Circular 51/2017/TT-BYT was signed and promulgated by the Ministry of Health to provide guidelines on anaphylaxis prevention, diagnosis, and management. This document replaces Circular 08/1999/TT-BYT.

According to the new regulations, Grade II anaphylaxis can rapidly progress to Grade III or Grade IV. Therefore, urgent and simultaneous treatment based on the disease's progression is necessary.

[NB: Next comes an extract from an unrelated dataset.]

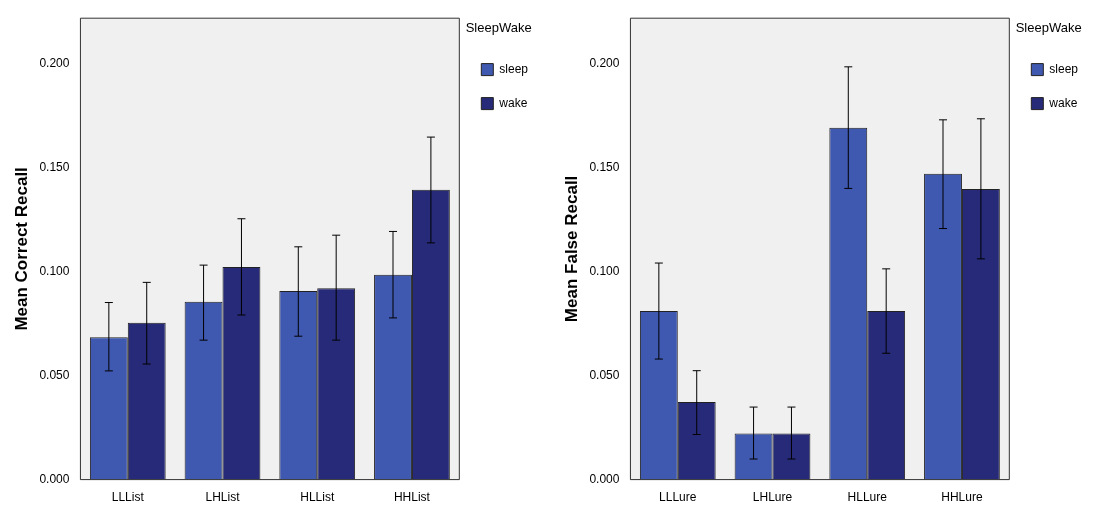  What do you see at coordinates (128, 498) in the screenshot?
I see `x-tick-label: LLList` at bounding box center [128, 498].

Specifically, the treatment guidelines are as follows:

- Immediately stop exposure to the medication or allergen.- Administer or infuse adrenaline.- Have the patient lie down on the spot, with their head lowered and turned to the left if vomiting occurs.- Provide oxygen therapy: adults 6-10 liters/minute, children 2-4 liters/minute via an open mask.- Evaluate the patient's respiratory, circulatory status, consciousness, and any skin and mucosal manifestations.- Perform external chest compressions and manual ventilation.- Perform endotracheal intubation or emergency tracheotomy.- Establish an intravenous adrenaline line using a standard infusion set but with a large-bore needle or place a venous catheter and a second intravenous line for rapid fluid administration.- Consult with colleagues, focus on handling the situation, report to superiors, and conduct a consultation with emergency, resuscitation, and/or allergy specialists.

Refer to other guidelines in Circular 51/2017/TT-BYT, effective from February 15, 2018.